**WHAT THE TASK ASKS**
In your copy, reproduce each entry exactly and include no picture.

**RAW DATA**
++++

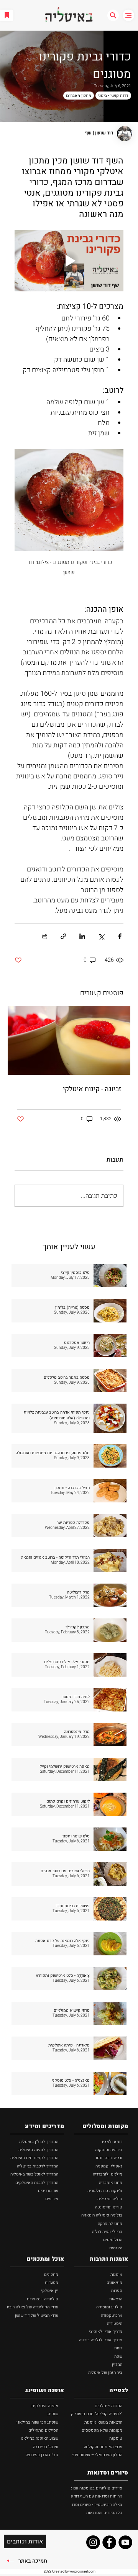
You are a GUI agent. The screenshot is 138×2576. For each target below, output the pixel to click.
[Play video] (69, 260)
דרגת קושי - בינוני (113, 95)
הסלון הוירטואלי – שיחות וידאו (96, 2455)
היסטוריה (114, 2323)
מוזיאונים (114, 2282)
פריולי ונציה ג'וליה (107, 2231)
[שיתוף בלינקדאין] (82, 936)
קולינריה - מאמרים (42, 2299)
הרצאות (115, 2299)
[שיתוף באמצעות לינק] (63, 936)
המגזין (117, 2364)
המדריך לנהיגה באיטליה (38, 2149)
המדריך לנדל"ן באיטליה (38, 2141)
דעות (118, 2348)
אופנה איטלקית (44, 2406)
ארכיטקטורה (111, 2315)
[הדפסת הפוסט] (44, 936)
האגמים (115, 2248)
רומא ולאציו (112, 2141)
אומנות (116, 2274)
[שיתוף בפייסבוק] (119, 936)
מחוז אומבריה (110, 2182)
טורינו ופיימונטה (108, 2207)
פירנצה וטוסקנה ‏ (108, 2149)
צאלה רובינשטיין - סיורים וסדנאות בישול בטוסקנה (80, 2504)
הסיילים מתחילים (43, 2430)
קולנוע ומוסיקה (109, 2307)
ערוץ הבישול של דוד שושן (36, 2315)
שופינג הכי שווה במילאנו (37, 2422)
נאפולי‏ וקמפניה (108, 2166)
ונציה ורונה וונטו (109, 2157)
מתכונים (51, 2274)
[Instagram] (93, 2542)
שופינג (52, 2414)
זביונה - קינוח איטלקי (92, 1089)
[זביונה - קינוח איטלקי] (69, 1040)
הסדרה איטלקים (108, 2406)
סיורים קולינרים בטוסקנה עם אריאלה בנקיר (85, 2488)
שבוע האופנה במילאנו (39, 2438)
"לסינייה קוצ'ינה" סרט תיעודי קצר (94, 2414)
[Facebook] (109, 2542)
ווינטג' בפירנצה (45, 2447)
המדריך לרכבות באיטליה (37, 2166)
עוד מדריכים (48, 2190)
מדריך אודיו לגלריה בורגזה (100, 2340)
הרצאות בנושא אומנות (103, 2422)
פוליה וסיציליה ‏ (109, 2198)
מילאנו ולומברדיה (107, 2174)
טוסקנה (115, 2438)
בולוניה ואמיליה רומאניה (101, 2215)
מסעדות (51, 2282)
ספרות (116, 2290)
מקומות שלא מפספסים (102, 2430)
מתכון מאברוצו (78, 95)
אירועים (51, 2198)
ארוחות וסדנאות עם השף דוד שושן (93, 2496)
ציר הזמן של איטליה (105, 2372)
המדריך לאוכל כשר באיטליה (34, 2174)
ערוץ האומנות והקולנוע (103, 2447)
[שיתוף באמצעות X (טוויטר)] (101, 936)
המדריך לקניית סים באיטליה (34, 2157)
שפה (118, 2356)
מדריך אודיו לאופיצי (105, 2331)
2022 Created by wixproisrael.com (69, 2571)
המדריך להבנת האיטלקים (36, 2182)
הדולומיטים (112, 2239)
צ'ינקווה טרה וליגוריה (104, 2190)
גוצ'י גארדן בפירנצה (42, 2455)
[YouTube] (125, 2542)
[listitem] (69, 1275)
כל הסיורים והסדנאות (104, 2512)
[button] (113, 15)
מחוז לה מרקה (110, 2223)
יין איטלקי (49, 2290)
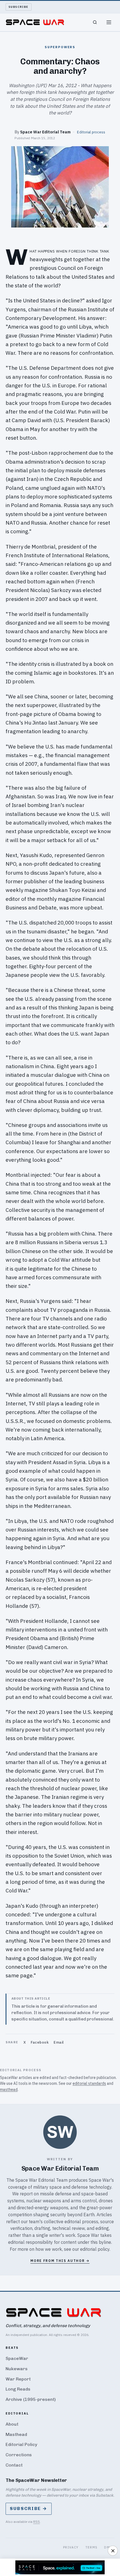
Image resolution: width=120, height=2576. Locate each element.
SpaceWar (17, 2358)
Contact (14, 2465)
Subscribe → (28, 2508)
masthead (9, 2089)
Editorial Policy (21, 2444)
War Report (18, 2379)
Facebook (40, 2042)
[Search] (95, 22)
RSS (36, 2521)
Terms (91, 2547)
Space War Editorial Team (45, 131)
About (12, 2424)
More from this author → (60, 2261)
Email (59, 2042)
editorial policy (94, 2249)
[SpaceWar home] (35, 22)
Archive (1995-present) (31, 2399)
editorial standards (89, 2083)
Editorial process (91, 132)
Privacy (71, 2547)
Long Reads (18, 2389)
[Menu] (108, 22)
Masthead (16, 2434)
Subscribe (18, 7)
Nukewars (17, 2368)
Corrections (19, 2454)
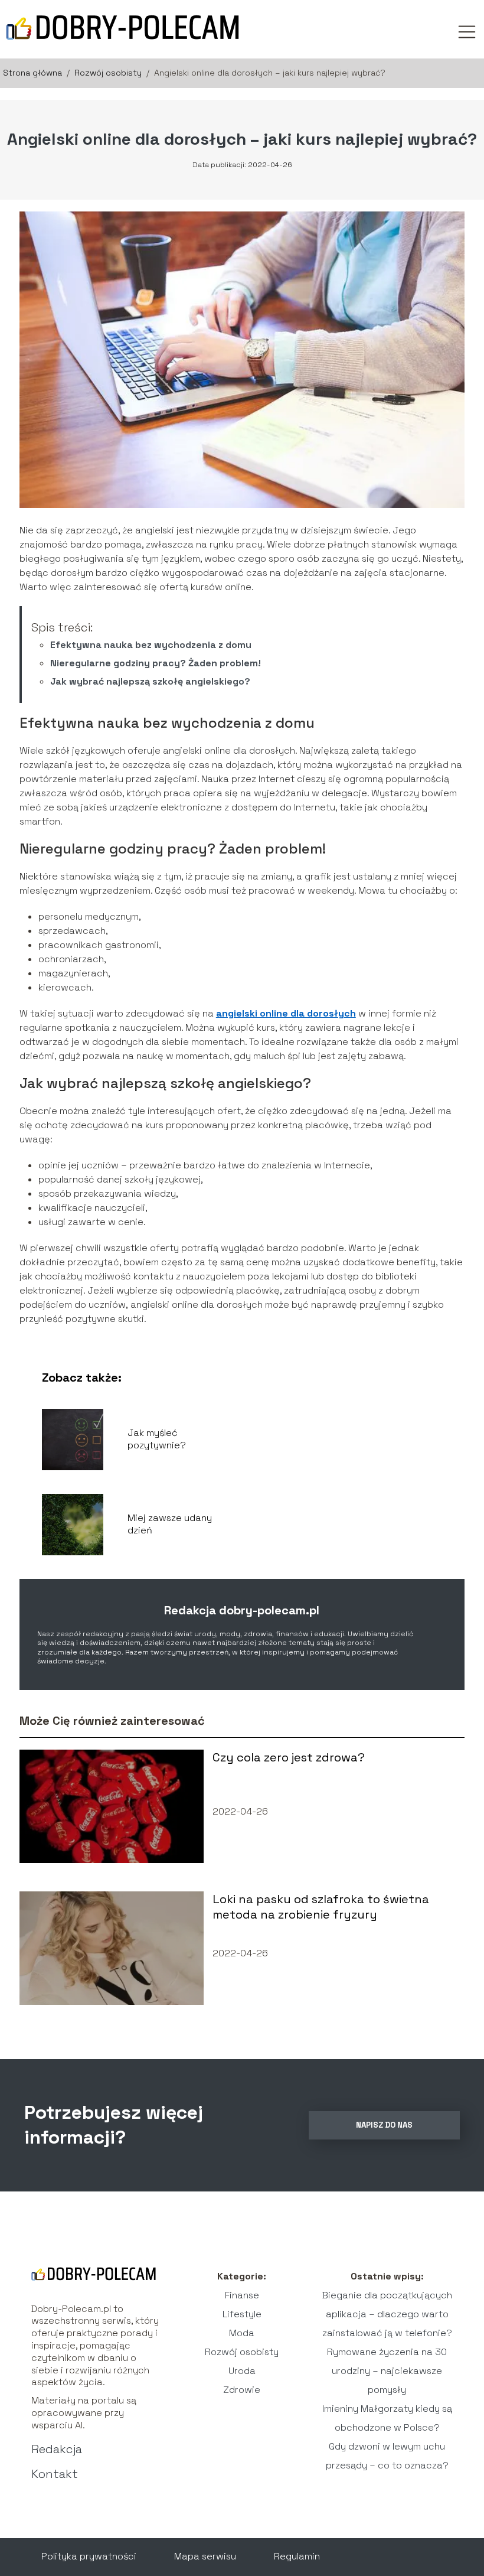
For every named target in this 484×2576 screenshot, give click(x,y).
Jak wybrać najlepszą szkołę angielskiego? (150, 681)
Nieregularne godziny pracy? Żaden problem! (155, 663)
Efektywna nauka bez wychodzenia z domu (150, 645)
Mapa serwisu (205, 2556)
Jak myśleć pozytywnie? (156, 1439)
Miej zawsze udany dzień (169, 1524)
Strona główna (33, 72)
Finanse (242, 2295)
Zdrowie (241, 2389)
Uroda (242, 2371)
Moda (241, 2333)
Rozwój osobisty (109, 72)
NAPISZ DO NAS (384, 2125)
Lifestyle (242, 2314)
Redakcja (56, 2449)
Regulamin (297, 2556)
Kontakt (54, 2473)
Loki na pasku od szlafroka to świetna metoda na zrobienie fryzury (320, 1906)
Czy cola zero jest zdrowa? (288, 1757)
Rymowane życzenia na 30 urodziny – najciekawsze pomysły (387, 2371)
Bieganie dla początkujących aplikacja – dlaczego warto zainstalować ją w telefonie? (387, 2314)
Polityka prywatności (88, 2556)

++++

**FINISHED TASK**
You are a GUI agent. The screenshot is 138×2576. For each target below, output the pixel to click.
[Play video] (69, 260)
דרגת קושי - בינוני (113, 95)
הסלון הוירטואלי – שיחות וידאו (96, 2455)
היסטוריה (114, 2323)
מוזיאונים (114, 2282)
פריולי ונציה ג'וליה (107, 2231)
[שיתוף בלינקדאין] (82, 936)
קולינריה - מאמרים (42, 2299)
הרצאות (115, 2299)
[שיתוף באמצעות לינק] (63, 936)
המגזין (117, 2364)
המדריך לנהיגה באיטליה (38, 2149)
המדריך לנדל"ן באיטליה (38, 2141)
דעות (118, 2348)
אופנה איטלקית (44, 2406)
ארכיטקטורה (111, 2315)
[הדפסת הפוסט] (44, 936)
האגמים (115, 2248)
רומא ולאציו (112, 2141)
אומנות (116, 2274)
[שיתוף בפייסבוק] (119, 936)
מחוז אומבריה (110, 2182)
טורינו ופיימונטה (108, 2207)
פירנצה וטוסקנה ‏ (108, 2149)
צאלה רובינשטיין - סיורים וסדנאות בישול בטוסקנה (80, 2504)
הסיילים מתחילים (43, 2430)
קולנוע ומוסיקה (109, 2307)
ערוץ הבישול של דוד שושן (36, 2315)
שופינג הכי שווה במילאנו (37, 2422)
נאפולי‏ וקמפניה (108, 2166)
ונציה ורונה וונטו (109, 2157)
מתכונים (51, 2274)
[Instagram] (93, 2542)
שופינג (52, 2414)
זביונה - קינוח איטלקי (92, 1089)
[זביונה - קינוח איטלקי] (69, 1040)
הסדרה איטלקים (108, 2406)
סיורים קולינרים בטוסקנה עם אריאלה בנקיר (85, 2488)
שבוע האופנה במילאנו (39, 2438)
"לסינייה קוצ'ינה" סרט תיעודי קצר (94, 2414)
[Facebook] (109, 2542)
ווינטג' בפירנצה (45, 2447)
המדריך לרכבות באיטליה (37, 2166)
עוד מדריכים (48, 2190)
מדריך אודיו לגלריה בורגזה (100, 2340)
הרצאות בנושא אומנות (103, 2422)
פוליה וסיציליה ‏ (109, 2198)
מילאנו ולומברדיה (107, 2174)
טוסקנה (115, 2438)
בולוניה ואמיליה רומאניה (101, 2215)
מסעדות (51, 2282)
ספרות (116, 2290)
מקומות שלא מפספסים (102, 2430)
מתכון מאברוצו (78, 95)
אירועים (51, 2198)
ארוחות וסדנאות עם השף דוד שושן (93, 2496)
ציר הזמן של איטליה (105, 2372)
המדריך לאוכל כשר באיטליה (34, 2174)
ערוץ האומנות והקולנוע (103, 2447)
[שיתוף באמצעות X (טוויטר)] (101, 936)
המדריך לקניית סים באיטליה (34, 2157)
שפה (118, 2356)
מדריך אודיו לאופיצי (105, 2331)
2022 Created by wixproisrael.com (69, 2571)
המדריך להבנת האיטלקים (36, 2182)
הדולומיטים (112, 2239)
צ'ינקווה טרה וליגוריה (104, 2190)
גוצ'י גארדן בפירנצה (42, 2455)
[YouTube] (125, 2542)
[listitem] (69, 1275)
כל הסיורים והסדנאות (104, 2512)
[button] (113, 15)
מחוז לה מרקה (110, 2223)
יין איטלקי (49, 2290)
Image resolution: width=120, height=2576. Locate each element.
SpaceWar (17, 2358)
Contact (14, 2465)
Subscribe → (28, 2508)
masthead (9, 2089)
Editorial Policy (21, 2444)
War Report (18, 2379)
Facebook (40, 2042)
[Search] (95, 22)
RSS (36, 2521)
Terms (91, 2547)
Space War Editorial Team (45, 131)
About (12, 2424)
More from this author → (60, 2261)
Email (59, 2042)
editorial policy (94, 2249)
[SpaceWar home] (35, 22)
Archive (1995-present) (31, 2399)
editorial standards (89, 2083)
Editorial process (91, 132)
Privacy (71, 2547)
Long Reads (18, 2389)
[Menu] (108, 22)
Masthead (16, 2434)
Subscribe (18, 7)
Nukewars (17, 2368)
Corrections (19, 2454)
For every named target in this 484×2576 screenshot, give click(x,y).
Jak wybrać najlepszą szkołę angielskiego? (150, 681)
Nieregularne godziny pracy? Żaden problem! (155, 663)
Efektywna nauka bez wychodzenia z domu (150, 645)
Mapa serwisu (205, 2556)
Jak myśleć pozytywnie? (156, 1439)
Miej zawsze udany dzień (169, 1524)
Strona główna (33, 72)
Finanse (242, 2295)
Zdrowie (241, 2389)
Uroda (242, 2371)
Moda (241, 2333)
Rozwój osobisty (109, 72)
NAPISZ DO NAS (384, 2125)
Lifestyle (242, 2314)
Redakcja (56, 2449)
Regulamin (297, 2556)
Kontakt (54, 2473)
Loki na pasku od szlafroka to świetna metoda na zrobienie fryzury (320, 1906)
Czy cola zero jest zdrowa? (288, 1757)
Rymowane życzenia na 30 urodziny – najciekawsze pomysły (387, 2371)
Bieganie dla początkujących aplikacja – dlaczego warto zainstalować ją w telefonie? (387, 2314)
Polityka prywatności (88, 2556)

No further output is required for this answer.